As a convenient base for companies and researchers who want to run LLMs on their own servers, it also opens a door to the outside as an API server — so when that entrance's defense is breached, the impact is large. vLLM has had vulnerabilities found and fixed on an ongoing basis (for example a remote code execution via video processing, CVE-2026-22778), so users need a routine of tracking updates.

What is happening, technically

CVE-2026-48746: an auth bypass that skips the API key (CVSS 9.1)

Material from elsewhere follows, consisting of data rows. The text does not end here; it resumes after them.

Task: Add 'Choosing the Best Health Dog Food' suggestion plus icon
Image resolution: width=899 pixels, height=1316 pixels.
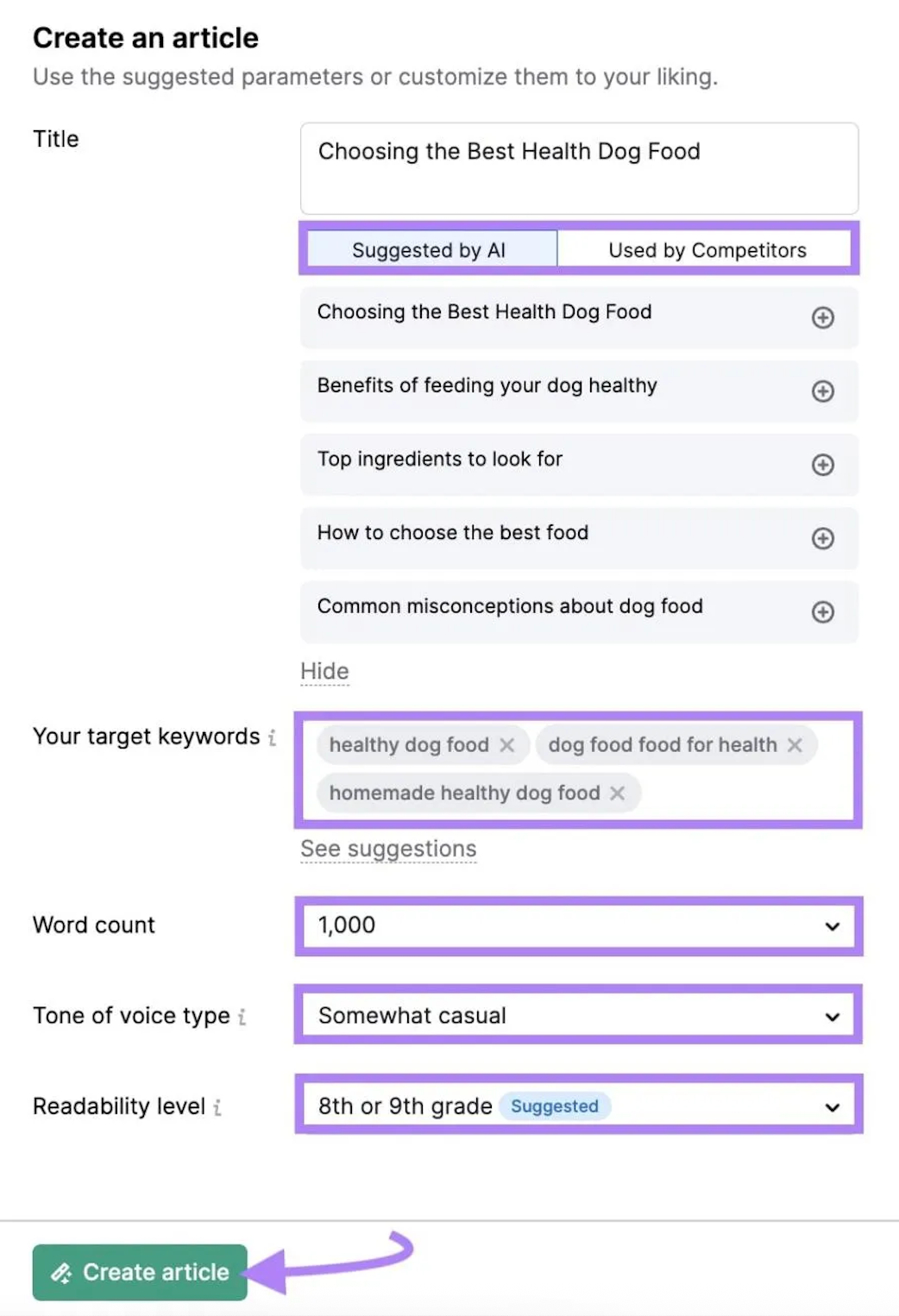Action: [x=822, y=317]
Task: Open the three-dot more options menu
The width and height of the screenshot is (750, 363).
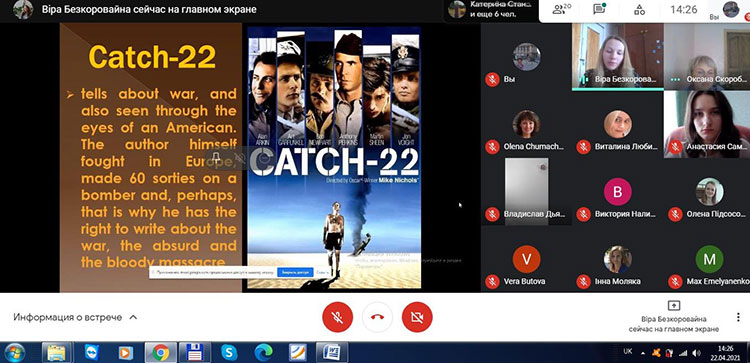Action: coord(738,318)
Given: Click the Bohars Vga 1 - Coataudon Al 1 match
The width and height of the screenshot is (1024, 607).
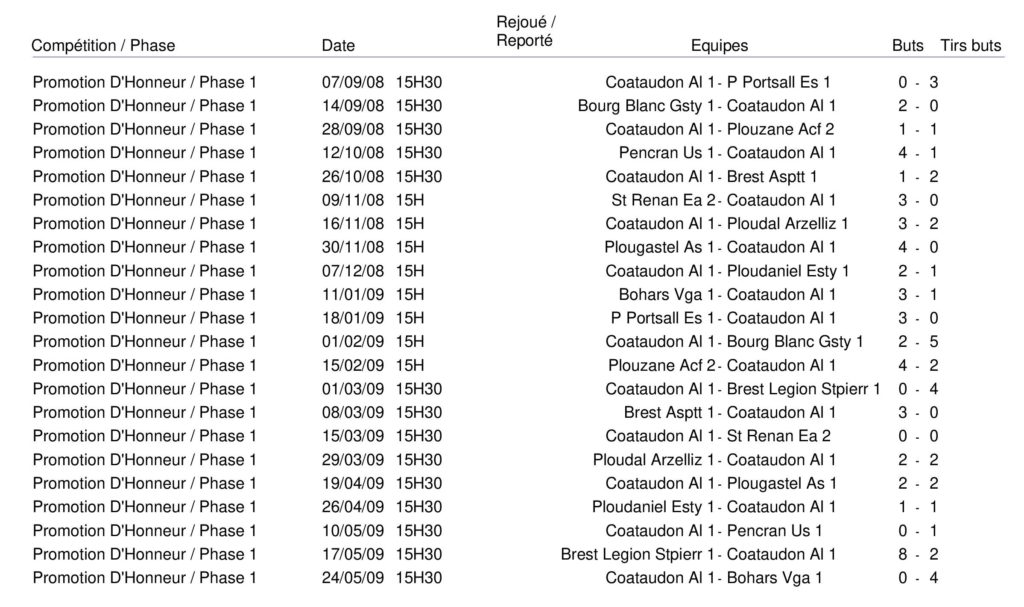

It is classified as CWE-444 (HTTP request/response smuggling) and was found in a source-code audit by security firm X41 D-Sec. vLLM's authentication middleware decides whether a request targets a protected endpoint (the /v1 API) based on the URL path. But that path is reconstructed from the trust between the front ASGI web server and Starlette, so an attacker can exploit the mismatch in that reconstruction to make a request look as if it is outside the authenticated scope. The result: reaching the /v1 API without passing the configured API key. The attack is over the network, with no authentication and no user interaction. Affected versions are 0.3.0–<0.22.0; the fix is 0.22.0.

CVE-2026-54232: dependency confusion in the Docker build → root-level code execution (CVSS 8.8)

This is CWE-427 (Uncontrolled Search Path Element) — a "dependency confusion." vLLM's Dockerfile pulls a package called flashinfer-jit-cache from a custom index, but that package is not registered on PyPI (the standard Python package repository), and a loose global setting (UV_INDEX_STRATEGY="unsafe-best-match") was in effect. So if an attacker registers a package of the same name on PyPI, it gets pulled in during the Docker image build, allowing arbitrary code execution as root on the build machine. Exploitation requires someone to build the image (UI:R), but in environments that auto-build via CI/CD this is a realistic threat. The fix is 0.22.1.

Confirmed vs. still unknown

✓ Confirmed facts

✓CVE-2026-48746 bypasses API-key protection without authentication (CWE-444, CVSS 9.1, affects 0.3.0–<0.22.0, fixed 0.22.0) (NVD)
✓CVE-2026-54232 is a Dockerfile dependency confusion → root RCE at build (CWE-427, CVSS 8.8, fixed 0.22.1) (NVD)
✓Updating to 0.22.1 or later resolves both

? Not yet confirmed

?Whether exploited in the wild — not on CISA KEV at the time of writing
?Severity ratings differ — NVD scores CVE-2026-48746 at CVSS 9.1, while the project's GHSA initially rated it Moderate. Either way, an auth bypass warrants action

What to do now

The top priority is to update vLLM to 0.22.1 or later, which resolves both the auth bypass and the dependency confusion. If you run anything before 0.22.1, treat it as affected, test or production.

As a stopgap for the API-key bypass, do not expose the vLLM API server directly to the internet — keep it behind your internal network or a VPN, and put real authentication in front of it (a reverse proxy or API gateway). The flaw is a reason to drop the assumption that "setting an API key makes it safe to expose." For the dependency confusion, which matters if you build your own Docker image, pin and explicitly specify the source index, enable package hash verification, and claim your own build namespace. Keeping a way to continuously check your OSS dependencies helps you spot supply-chain problems like this quickly.

Summary

Of vLLM's two disclosed flaws, CVE-2026-48746 is a CVSS 9.1 auth bypass that lets attackers use the AI API without authentication by skipping the configured API key. CVE-2026-54232 is a dependency confusion (CVSS 8.8) where a third party's package slips into the Docker build and runs as root on the build machine. Both are resolved by updating to 0.22.1.

As running your own LLM becomes routine, both the entrance (the API server) and the build process were targeted. Beyond updating, use this moment to review how exposed your API is and the provenance of the packages your build pulls in.